• [Problem]
Your answer must be an exact repetition of every record.

• [Source information]
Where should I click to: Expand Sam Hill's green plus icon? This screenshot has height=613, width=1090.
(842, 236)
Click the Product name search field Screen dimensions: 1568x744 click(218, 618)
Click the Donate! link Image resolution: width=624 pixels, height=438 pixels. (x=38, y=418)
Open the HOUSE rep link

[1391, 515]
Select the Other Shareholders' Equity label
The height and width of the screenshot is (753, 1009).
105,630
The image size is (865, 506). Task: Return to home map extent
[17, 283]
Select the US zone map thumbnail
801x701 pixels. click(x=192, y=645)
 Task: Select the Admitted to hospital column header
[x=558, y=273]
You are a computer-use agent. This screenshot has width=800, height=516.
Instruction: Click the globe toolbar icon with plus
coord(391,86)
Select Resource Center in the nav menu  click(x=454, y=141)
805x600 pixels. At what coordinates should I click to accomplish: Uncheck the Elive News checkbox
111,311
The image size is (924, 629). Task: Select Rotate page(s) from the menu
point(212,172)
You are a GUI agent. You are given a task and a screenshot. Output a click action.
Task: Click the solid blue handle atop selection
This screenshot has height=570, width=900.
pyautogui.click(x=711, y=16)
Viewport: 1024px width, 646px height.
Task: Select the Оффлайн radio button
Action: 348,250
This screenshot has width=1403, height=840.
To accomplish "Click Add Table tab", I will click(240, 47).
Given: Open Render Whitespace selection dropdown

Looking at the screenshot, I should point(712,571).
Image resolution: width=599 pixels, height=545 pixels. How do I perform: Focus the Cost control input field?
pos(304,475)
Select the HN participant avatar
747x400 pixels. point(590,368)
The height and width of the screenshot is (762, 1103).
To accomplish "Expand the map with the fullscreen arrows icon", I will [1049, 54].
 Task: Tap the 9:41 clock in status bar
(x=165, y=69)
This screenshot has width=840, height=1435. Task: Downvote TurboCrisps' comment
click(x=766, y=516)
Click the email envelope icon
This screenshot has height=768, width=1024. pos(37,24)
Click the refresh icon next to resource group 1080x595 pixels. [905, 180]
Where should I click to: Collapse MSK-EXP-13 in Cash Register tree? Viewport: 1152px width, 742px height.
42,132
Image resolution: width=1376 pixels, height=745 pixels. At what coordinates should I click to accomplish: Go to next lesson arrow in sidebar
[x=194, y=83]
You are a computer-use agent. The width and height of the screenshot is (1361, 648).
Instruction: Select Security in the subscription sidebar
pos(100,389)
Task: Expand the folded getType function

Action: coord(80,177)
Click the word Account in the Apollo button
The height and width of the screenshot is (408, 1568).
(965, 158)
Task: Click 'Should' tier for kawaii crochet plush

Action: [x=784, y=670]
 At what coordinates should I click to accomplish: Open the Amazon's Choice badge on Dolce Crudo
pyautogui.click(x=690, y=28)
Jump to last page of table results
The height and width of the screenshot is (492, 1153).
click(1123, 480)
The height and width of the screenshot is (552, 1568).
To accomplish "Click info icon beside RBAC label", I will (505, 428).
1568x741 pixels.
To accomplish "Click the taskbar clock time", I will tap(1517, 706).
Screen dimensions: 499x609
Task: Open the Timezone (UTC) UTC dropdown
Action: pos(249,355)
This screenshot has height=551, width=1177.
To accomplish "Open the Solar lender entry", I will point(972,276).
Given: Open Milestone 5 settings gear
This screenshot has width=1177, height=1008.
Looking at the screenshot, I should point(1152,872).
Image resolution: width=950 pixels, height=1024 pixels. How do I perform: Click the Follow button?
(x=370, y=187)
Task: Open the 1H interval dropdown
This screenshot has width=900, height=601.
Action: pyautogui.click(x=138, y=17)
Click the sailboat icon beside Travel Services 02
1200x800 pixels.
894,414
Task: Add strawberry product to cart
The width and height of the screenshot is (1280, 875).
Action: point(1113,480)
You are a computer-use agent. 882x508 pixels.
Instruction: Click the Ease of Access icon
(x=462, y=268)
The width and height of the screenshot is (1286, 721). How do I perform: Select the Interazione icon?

• [Answer to this task]
Where should I click to: Expand Sam Hill's green plus icon? This screenshot has height=613, width=1090.
(842, 236)
Click the Product name search field Screen dimensions: 1568x744 click(218, 618)
Click the Donate! link Image resolution: width=624 pixels, height=438 pixels. (x=38, y=418)
Open the HOUSE rep link

[1391, 515]
Select the Other Shareholders' Equity label
The height and width of the screenshot is (753, 1009).
105,630
The image size is (865, 506). Task: Return to home map extent
[17, 283]
Select the US zone map thumbnail
801x701 pixels. click(x=192, y=645)
 Task: Select the Admitted to hospital column header
[x=558, y=273]
You are a computer-use agent. This screenshot has width=800, height=516.
Instruction: Click the globe toolbar icon with plus
coord(391,86)
Select Resource Center in the nav menu  click(x=454, y=141)
805x600 pixels. At what coordinates should I click to accomplish: Uncheck the Elive News checkbox
111,311
The image size is (924, 629). Task: Select Rotate page(s) from the menu
point(212,172)
You are a GUI agent. You are given a task and a screenshot. Output a click action.
Task: Click the solid blue handle atop selection
This screenshot has height=570, width=900.
pyautogui.click(x=711, y=16)
Viewport: 1024px width, 646px height.
Task: Select the Оффлайн radio button
Action: 348,250
This screenshot has width=1403, height=840.
To accomplish "Click Add Table tab", I will click(240, 47).
Given: Open Render Whitespace selection dropdown

Looking at the screenshot, I should point(712,571).
Image resolution: width=599 pixels, height=545 pixels. How do I perform: Focus the Cost control input field?
pos(304,475)
Select the HN participant avatar
747x400 pixels. point(590,368)
The height and width of the screenshot is (762, 1103).
To accomplish "Expand the map with the fullscreen arrows icon", I will [1049, 54].
 Task: Tap the 9:41 clock in status bar
(x=165, y=69)
This screenshot has width=840, height=1435. Task: Downvote TurboCrisps' comment
click(x=766, y=516)
Click the email envelope icon
This screenshot has height=768, width=1024. pos(37,24)
Click the refresh icon next to resource group 1080x595 pixels. [905, 180]
Where should I click to: Collapse MSK-EXP-13 in Cash Register tree? Viewport: 1152px width, 742px height.
42,132
Image resolution: width=1376 pixels, height=745 pixels. At what coordinates should I click to accomplish: Go to next lesson arrow in sidebar
[x=194, y=83]
You are a computer-use agent. The width and height of the screenshot is (1361, 648).
Instruction: Select Security in the subscription sidebar
pos(100,389)
Task: Expand the folded getType function

Action: coord(80,177)
Click the word Account in the Apollo button
The height and width of the screenshot is (408, 1568).
(965, 158)
Task: Click 'Should' tier for kawaii crochet plush

Action: [x=784, y=670]
 At what coordinates should I click to accomplish: Open the Amazon's Choice badge on Dolce Crudo
pyautogui.click(x=690, y=28)
Jump to last page of table results
The height and width of the screenshot is (492, 1153).
click(1123, 480)
The height and width of the screenshot is (552, 1568).
To accomplish "Click info icon beside RBAC label", I will (505, 428).
1568x741 pixels.
To accomplish "Click the taskbar clock time", I will tap(1517, 706).
Screen dimensions: 499x609
Task: Open the Timezone (UTC) UTC dropdown
Action: pos(249,355)
This screenshot has height=551, width=1177.
To accomplish "Open the Solar lender entry", I will point(972,276).
Given: Open Milestone 5 settings gear
This screenshot has width=1177, height=1008.
Looking at the screenshot, I should point(1152,872).
Image resolution: width=950 pixels, height=1024 pixels. How do I perform: Click the Follow button?
(x=370, y=187)
Task: Open the 1H interval dropdown
This screenshot has width=900, height=601.
Action: pyautogui.click(x=138, y=17)
Click the sailboat icon beside Travel Services 02
1200x800 pixels.
894,414
Task: Add strawberry product to cart
The width and height of the screenshot is (1280, 875).
Action: point(1113,480)
You are a computer-use agent. 882x508 pixels.
Instruction: Click the Ease of Access icon
(x=462, y=268)
The width and height of the screenshot is (1286, 721). How do I perform: Select the Interazione icon?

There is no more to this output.